Help with compare 2 column content and corrected/replaced word

perl_beginner · July 29, 2016, 12:40am

Input File

CGGCGCCTCGCNNNCGAGCG    CGGCGCGCCGAATCCGTGCG
TCGCNGC GCGCCGC
ACGGCNNNNN     ACGGCCTCGCG
CGGCNGCCCGCCC   CGGCGCGCCGTCC

Desired Output File

CGGCGCCTCGCNNNCGAGCG    CGGCGCGCCGAATCCGTGCG CGGCGCCTCGCATCCGAGCG
TCGCNGC GCGCCGC TCGCCGC
ACGGCNNNNN     ACGGCCTCGCG ACGGCTCGCG
CGGCNGCCCGCCC   CGGCGCGCCGTCC CGGCGGCCCGCCC

First and Second Column are always the same number of characteristics (words). I wanna Third Column will print out exactly the same words as First Column but corrected/replaceed all N based on corresponding word position at Second Column word.

It seems a bit complicated
Thanks for any advice.

RavinderSingh13 · July 29, 2016, 2:08am

Hello perl_beginner,

Thank you for asking good question, please keep it up.
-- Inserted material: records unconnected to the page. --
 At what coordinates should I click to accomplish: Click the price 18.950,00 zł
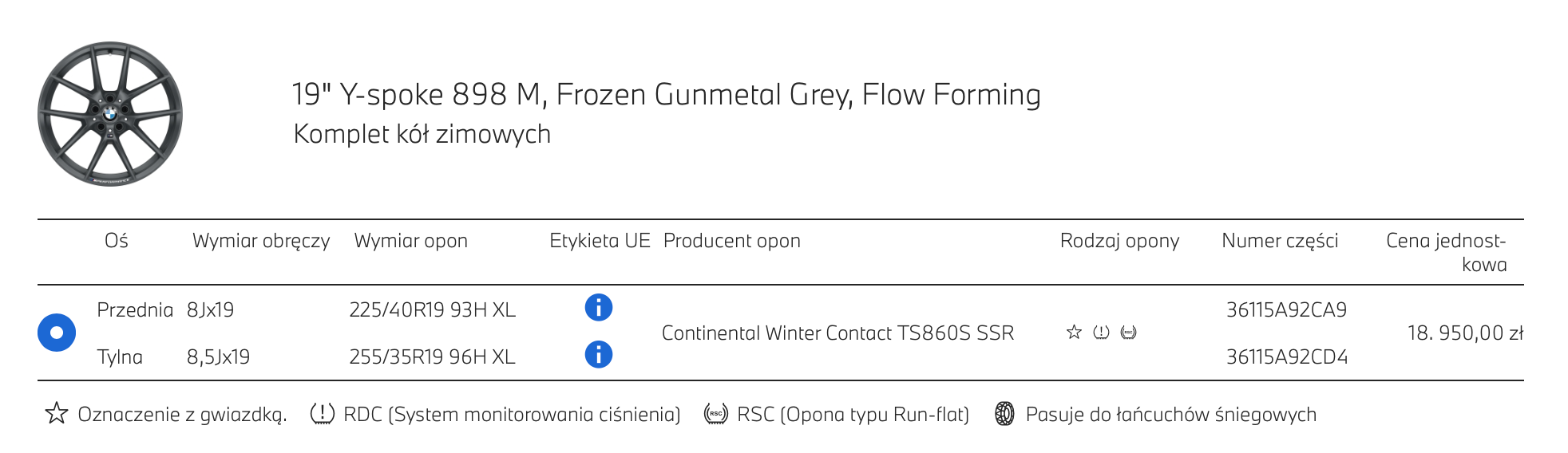click(x=1465, y=333)
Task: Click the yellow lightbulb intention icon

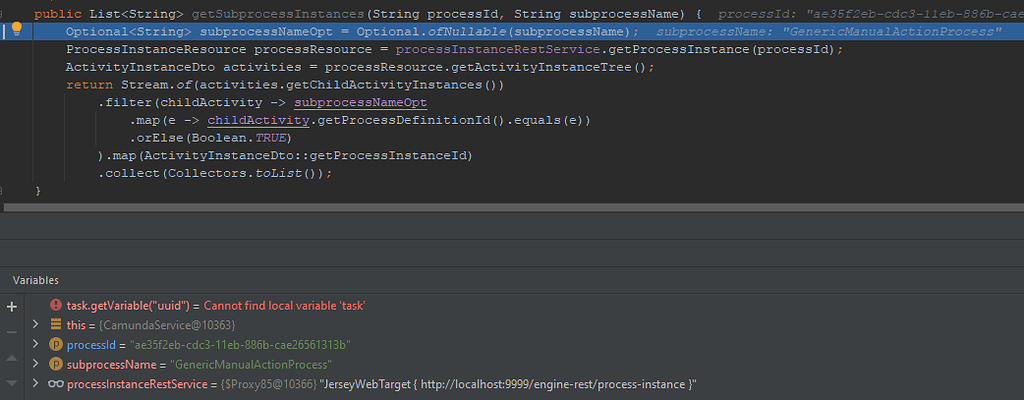Action: [x=18, y=30]
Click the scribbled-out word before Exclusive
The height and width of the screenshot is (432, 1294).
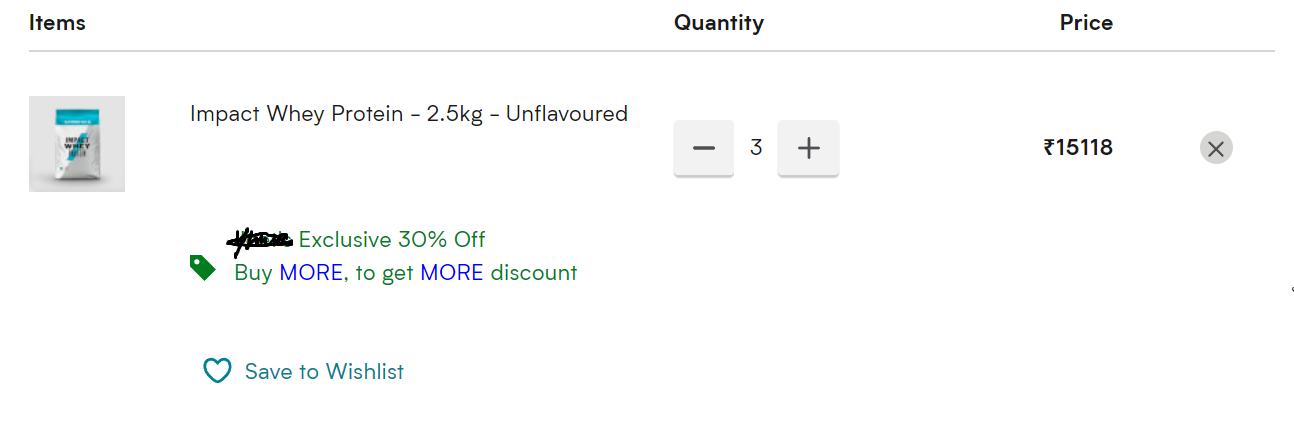[x=261, y=240]
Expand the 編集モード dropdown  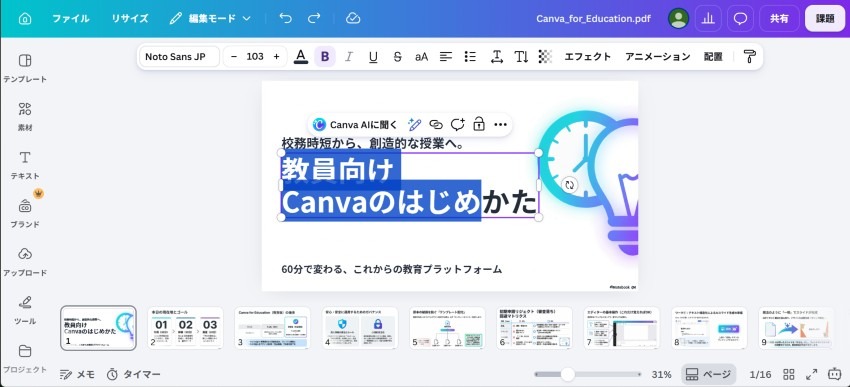[210, 18]
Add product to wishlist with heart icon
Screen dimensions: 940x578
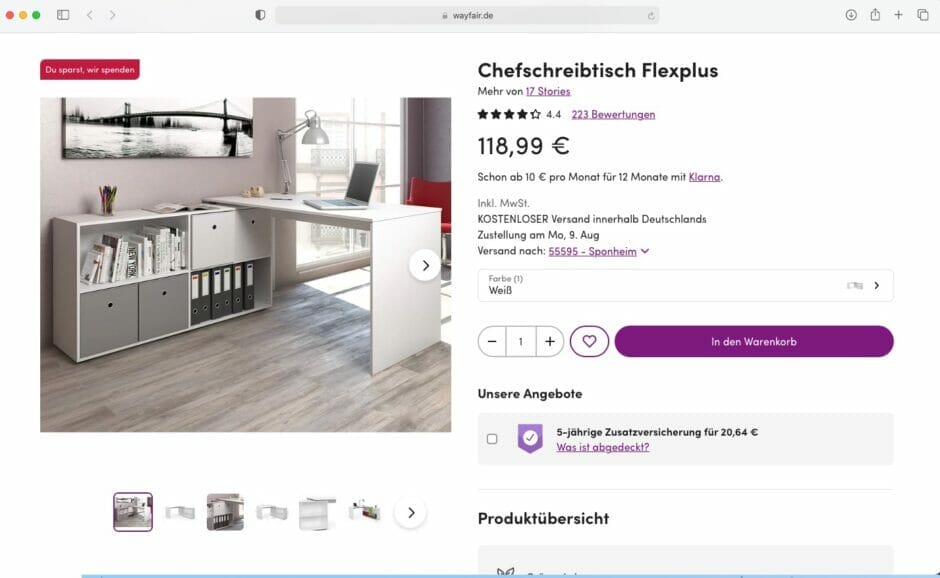tap(589, 341)
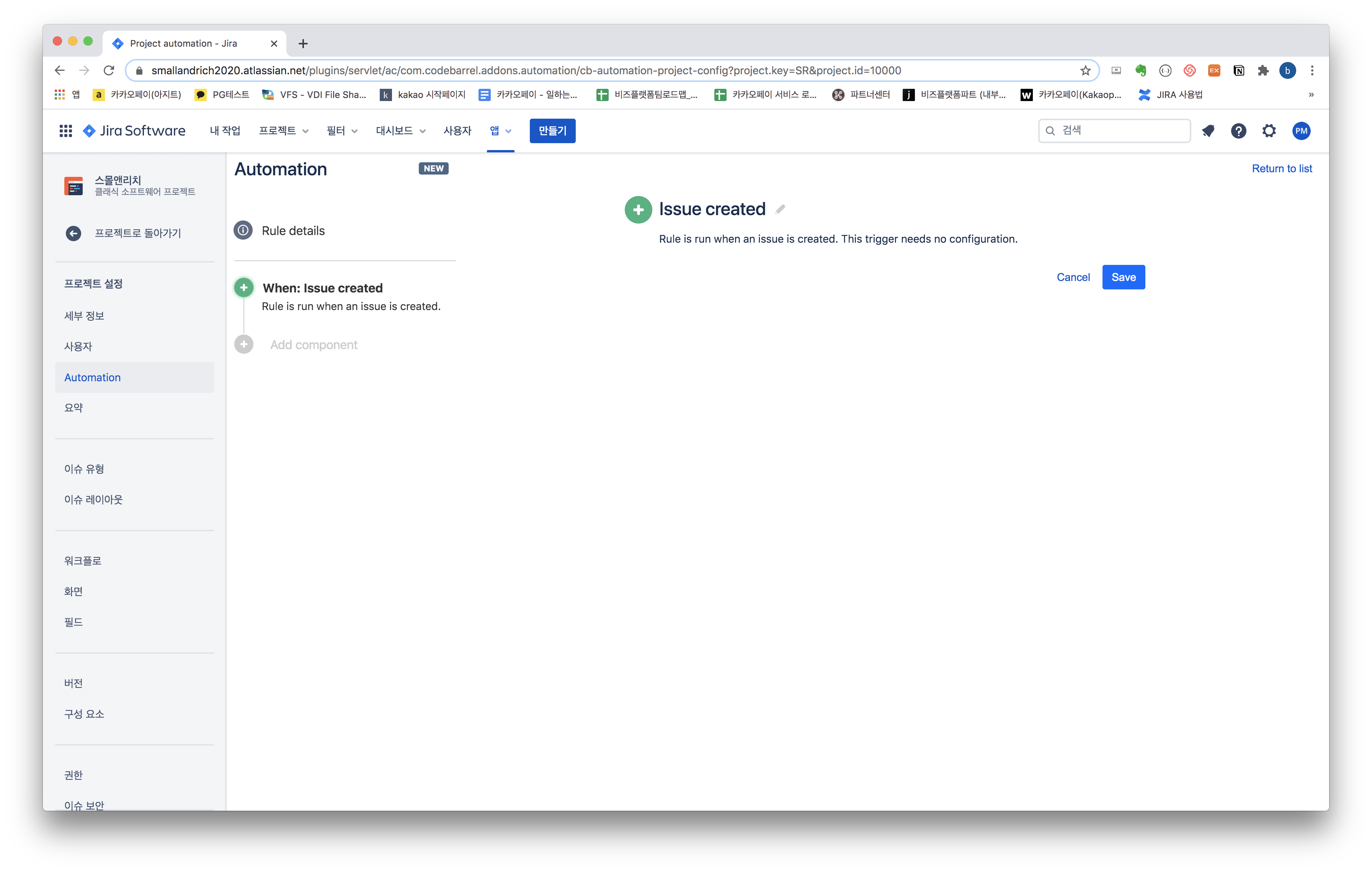
Task: Open the 내 작업 menu item
Action: coord(225,131)
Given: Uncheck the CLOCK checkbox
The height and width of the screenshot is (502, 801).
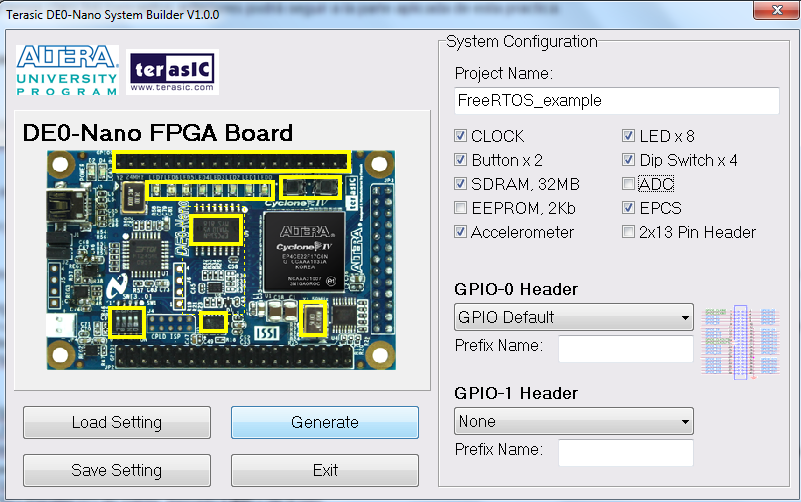Looking at the screenshot, I should pos(461,136).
Coming to your requirement now, off course SHELL can't understand you BOLD characters(which you actually made for us to understand) so considering that you character/characters N will come in a continuous sequence only, following may help you in same.

awk '{split("ATC:C:TCGCG:G", array,":");$(NF+1)=$1;sub(/N*N/,array[NR],$NF);print}'   Input_file

Output will be as follows.

CGGCGCCTCGCNNNCGAGCG CGGCGCGCCGAATCCGTGCG CGGCGCCTCGCATCCGAGCG
TCGCNGC GCGCCGC TCGCCGC
ACGGCNNNNN ACGGCCTCGCG ACGGCTCGCG
CGGCNGCCCGCCC CGGCGCGCCGTCC CGGCGGCCCGCCC

Here you need to give you all strings which you want to be substituted(in newly created 3rd column) in split("ATC:C:TCGCG:G", array,":") highlighted column of split according to their sequence/line vice and it should fly then. If you have more permutations/combinations for this please do let us know on same then.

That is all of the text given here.